◆ BRIEF
Each entry should appear in the answer exactly as written.
BEGIN AVAILABLE DATA
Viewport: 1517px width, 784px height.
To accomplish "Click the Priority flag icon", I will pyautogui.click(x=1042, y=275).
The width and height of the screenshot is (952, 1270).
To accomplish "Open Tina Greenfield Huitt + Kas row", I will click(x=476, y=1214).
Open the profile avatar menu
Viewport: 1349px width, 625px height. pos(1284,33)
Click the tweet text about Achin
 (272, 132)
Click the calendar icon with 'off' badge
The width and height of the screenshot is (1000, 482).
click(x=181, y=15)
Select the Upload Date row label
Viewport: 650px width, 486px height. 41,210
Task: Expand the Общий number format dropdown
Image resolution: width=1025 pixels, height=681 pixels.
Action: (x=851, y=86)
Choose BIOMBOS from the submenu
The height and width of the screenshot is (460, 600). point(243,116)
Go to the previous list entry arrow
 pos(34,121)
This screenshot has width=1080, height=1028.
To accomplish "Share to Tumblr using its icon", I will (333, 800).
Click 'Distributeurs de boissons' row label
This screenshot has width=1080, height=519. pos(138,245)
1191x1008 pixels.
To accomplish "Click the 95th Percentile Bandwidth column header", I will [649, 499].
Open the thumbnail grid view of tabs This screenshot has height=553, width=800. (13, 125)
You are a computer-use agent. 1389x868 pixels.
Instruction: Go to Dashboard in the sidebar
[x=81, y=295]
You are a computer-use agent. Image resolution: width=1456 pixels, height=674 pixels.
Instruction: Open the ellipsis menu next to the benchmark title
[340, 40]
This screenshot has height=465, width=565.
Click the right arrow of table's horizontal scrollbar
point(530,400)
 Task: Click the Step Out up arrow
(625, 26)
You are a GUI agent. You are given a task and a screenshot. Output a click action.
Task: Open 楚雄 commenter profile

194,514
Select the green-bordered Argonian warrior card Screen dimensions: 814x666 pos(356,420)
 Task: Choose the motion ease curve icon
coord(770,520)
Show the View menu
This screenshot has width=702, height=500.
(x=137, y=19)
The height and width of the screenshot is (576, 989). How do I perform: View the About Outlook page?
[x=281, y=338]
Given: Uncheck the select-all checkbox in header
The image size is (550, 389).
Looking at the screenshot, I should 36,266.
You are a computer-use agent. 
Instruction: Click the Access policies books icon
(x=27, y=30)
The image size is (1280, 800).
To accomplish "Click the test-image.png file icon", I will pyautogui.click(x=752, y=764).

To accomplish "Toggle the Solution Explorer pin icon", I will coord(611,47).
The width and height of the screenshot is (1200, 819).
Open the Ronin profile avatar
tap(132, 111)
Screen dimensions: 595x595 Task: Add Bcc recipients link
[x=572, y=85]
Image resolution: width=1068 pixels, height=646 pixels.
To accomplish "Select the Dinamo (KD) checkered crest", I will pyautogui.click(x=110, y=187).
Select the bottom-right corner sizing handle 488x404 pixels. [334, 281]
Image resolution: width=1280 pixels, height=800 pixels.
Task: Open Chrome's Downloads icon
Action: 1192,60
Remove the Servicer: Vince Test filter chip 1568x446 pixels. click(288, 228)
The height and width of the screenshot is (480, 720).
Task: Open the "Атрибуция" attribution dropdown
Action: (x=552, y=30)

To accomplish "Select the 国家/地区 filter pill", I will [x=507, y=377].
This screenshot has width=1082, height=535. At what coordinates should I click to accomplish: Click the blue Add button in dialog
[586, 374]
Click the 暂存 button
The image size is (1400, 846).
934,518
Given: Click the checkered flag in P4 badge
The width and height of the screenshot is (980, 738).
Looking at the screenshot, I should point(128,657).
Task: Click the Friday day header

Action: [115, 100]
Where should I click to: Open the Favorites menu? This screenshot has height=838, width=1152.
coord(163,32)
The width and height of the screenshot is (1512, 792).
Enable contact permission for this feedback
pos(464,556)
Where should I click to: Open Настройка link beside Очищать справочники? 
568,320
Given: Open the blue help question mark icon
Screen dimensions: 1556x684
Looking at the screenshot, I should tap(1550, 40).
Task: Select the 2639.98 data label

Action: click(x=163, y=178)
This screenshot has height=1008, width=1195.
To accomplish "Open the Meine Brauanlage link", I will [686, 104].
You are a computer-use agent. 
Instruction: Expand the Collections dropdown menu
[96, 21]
END AVAILABLE DATA
◆ OUTPUT OF THE EXERCISE
Viewport: 1517px width, 784px height.
To accomplish "Click the Priority flag icon", I will pyautogui.click(x=1042, y=275).
The width and height of the screenshot is (952, 1270).
To accomplish "Open Tina Greenfield Huitt + Kas row", I will click(x=476, y=1214).
Open the profile avatar menu
Viewport: 1349px width, 625px height. pos(1284,33)
Click the tweet text about Achin
 (272, 132)
Click the calendar icon with 'off' badge
The width and height of the screenshot is (1000, 482).
click(x=181, y=15)
Select the Upload Date row label
Viewport: 650px width, 486px height. 41,210
Task: Expand the Общий number format dropdown
Image resolution: width=1025 pixels, height=681 pixels.
Action: (x=851, y=86)
Choose BIOMBOS from the submenu
The height and width of the screenshot is (460, 600). point(243,116)
Go to the previous list entry arrow
 pos(34,121)
This screenshot has width=1080, height=1028.
To accomplish "Share to Tumblr using its icon", I will (333, 800).
Click 'Distributeurs de boissons' row label
This screenshot has width=1080, height=519. pos(138,245)
1191x1008 pixels.
To accomplish "Click the 95th Percentile Bandwidth column header", I will [649, 499].
Open the thumbnail grid view of tabs This screenshot has height=553, width=800. (13, 125)
You are a computer-use agent. 1389x868 pixels.
Instruction: Go to Dashboard in the sidebar
[x=81, y=295]
You are a computer-use agent. Image resolution: width=1456 pixels, height=674 pixels.
Instruction: Open the ellipsis menu next to the benchmark title
[340, 40]
This screenshot has height=465, width=565.
Click the right arrow of table's horizontal scrollbar
point(530,400)
 Task: Click the Step Out up arrow
(625, 26)
You are a GUI agent. You are given a task and a screenshot. Output a click action.
Task: Open 楚雄 commenter profile

194,514
Select the green-bordered Argonian warrior card Screen dimensions: 814x666 pos(356,420)
 Task: Choose the motion ease curve icon
coord(770,520)
Show the View menu
This screenshot has width=702, height=500.
(x=137, y=19)
The height and width of the screenshot is (576, 989). How do I perform: View the About Outlook page?
[x=281, y=338]
Given: Uncheck the select-all checkbox in header
The image size is (550, 389).
Looking at the screenshot, I should 36,266.
You are a computer-use agent. 
Instruction: Click the Access policies books icon
(x=27, y=30)
The image size is (1280, 800).
To accomplish "Click the test-image.png file icon", I will pyautogui.click(x=752, y=764).

To accomplish "Toggle the Solution Explorer pin icon", I will coord(611,47).
The width and height of the screenshot is (1200, 819).
Open the Ronin profile avatar
tap(132, 111)
Screen dimensions: 595x595 Task: Add Bcc recipients link
[x=572, y=85]
Image resolution: width=1068 pixels, height=646 pixels.
To accomplish "Select the Dinamo (KD) checkered crest", I will pyautogui.click(x=110, y=187).
Select the bottom-right corner sizing handle 488x404 pixels. [334, 281]
Image resolution: width=1280 pixels, height=800 pixels.
Task: Open Chrome's Downloads icon
Action: 1192,60
Remove the Servicer: Vince Test filter chip 1568x446 pixels. click(288, 228)
The height and width of the screenshot is (480, 720).
Task: Open the "Атрибуция" attribution dropdown
Action: (x=552, y=30)

To accomplish "Select the 国家/地区 filter pill", I will [x=507, y=377].
This screenshot has width=1082, height=535. At what coordinates should I click to accomplish: Click the blue Add button in dialog
[586, 374]
Click the 暂存 button
The image size is (1400, 846).
934,518
Given: Click the checkered flag in P4 badge
The width and height of the screenshot is (980, 738).
Looking at the screenshot, I should point(128,657).
Task: Click the Friday day header

Action: [115, 100]
Where should I click to: Open the Favorites menu? This screenshot has height=838, width=1152.
coord(163,32)
The width and height of the screenshot is (1512, 792).
Enable contact permission for this feedback
pos(464,556)
Where should I click to: Open Настройка link beside Очищать справочники? 
568,320
Given: Open the blue help question mark icon
Screen dimensions: 1556x684
Looking at the screenshot, I should tap(1550, 40).
Task: Select the 2639.98 data label

Action: click(x=163, y=178)
This screenshot has height=1008, width=1195.
To accomplish "Open the Meine Brauanlage link", I will [686, 104].
You are a computer-use agent. 
Instruction: Expand the Collections dropdown menu
[96, 21]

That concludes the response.